REQUIRED WORK:
The article below on bond trading regulation names several systems that facilitate negotiated trading between counterparties in the over-the-counter model. List every one of them.

Regulators could stymie the only consensus model for firm pricing in fixed income, a market short of transparency. Dan Barnes reports.
Regulators may throw a spanner in the works of bond trading automation, by including desktop trading tools within the definition of regulated trading venue.
A ruling by the Commodities Futures Trading Commission (CFTC) on 29 October 2021 determined that the SPARC trading tool, provided by communications network Symphony, was an unregistered swap execution facility (SEF), leading to the firm being fined and the platform shut down. The SEF category was created to drive OTC trading onto electronic platforms in the wake of the 2008 financial crisis, as mandated by the G20 in 2009.
As the CFTC advisory said that “an entity may need to register as a SEF when facilitating trading or execution of swaps through one-to-many or bilateral communications” and “providing non-electronic means for the execution of swaps” this ruling has hit upon an already contentious point in fixed income. The over the counter (OTC) trading model definitively does not have trading venues which provide execution, but instead systems that facilitate negotiated trading between counterparties. Those include telephones, spreadsheets, desktop order management systems (OMSs), and execution management systems (EMSs).
“British Telecom could be a multilateral trading facility if you use the same phone to call five people!” joked Juan Landazabal, global head of trading at GAM speaking at the Fixed Income Leaders’ Summit Europe in October 2021.

RAW DATA:

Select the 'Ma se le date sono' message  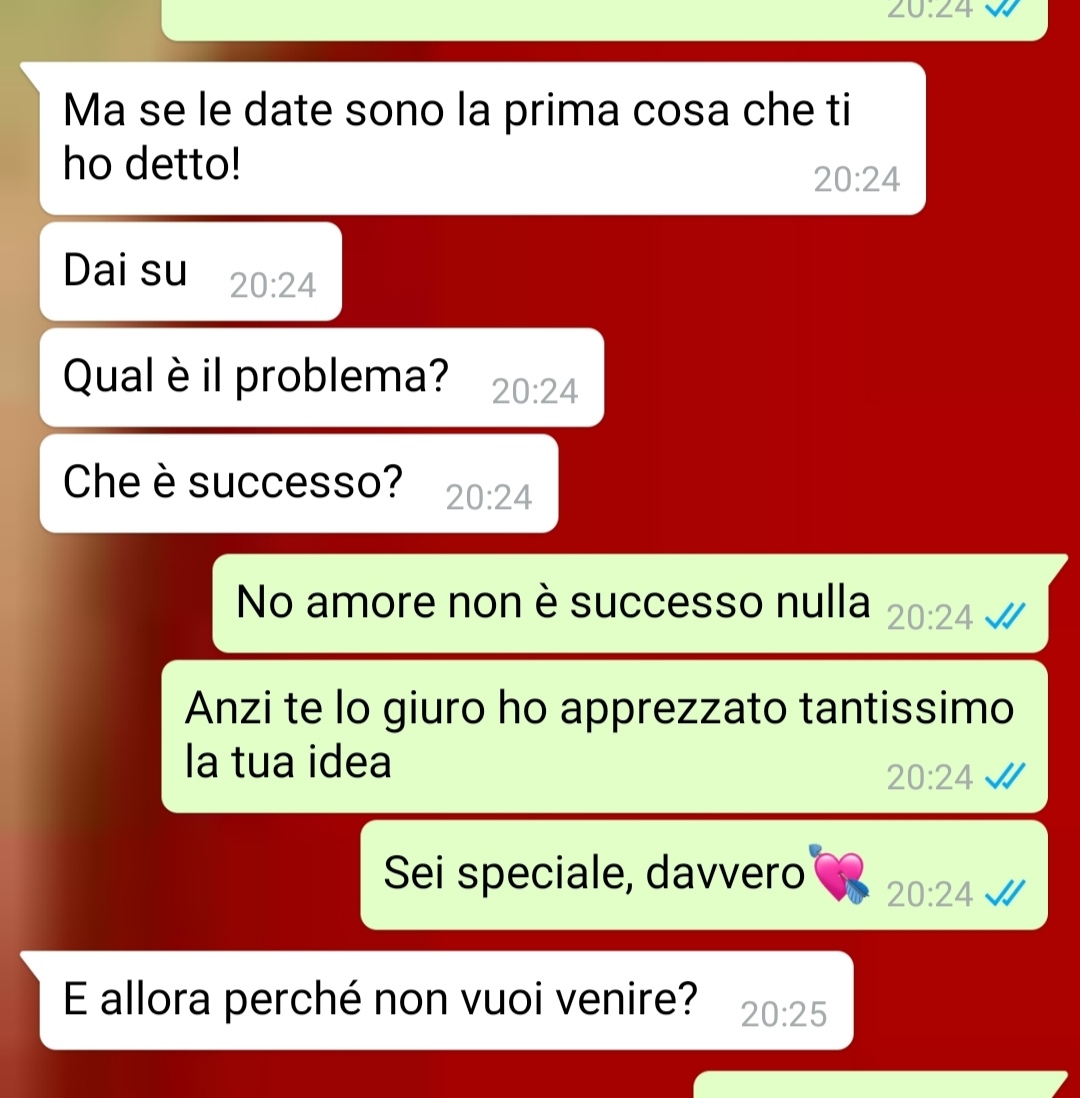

TASK ANSWER:
- Telephones
- Spreadsheets
- Desktop order management systems (OMSs)
- Execution management systems (EMSs)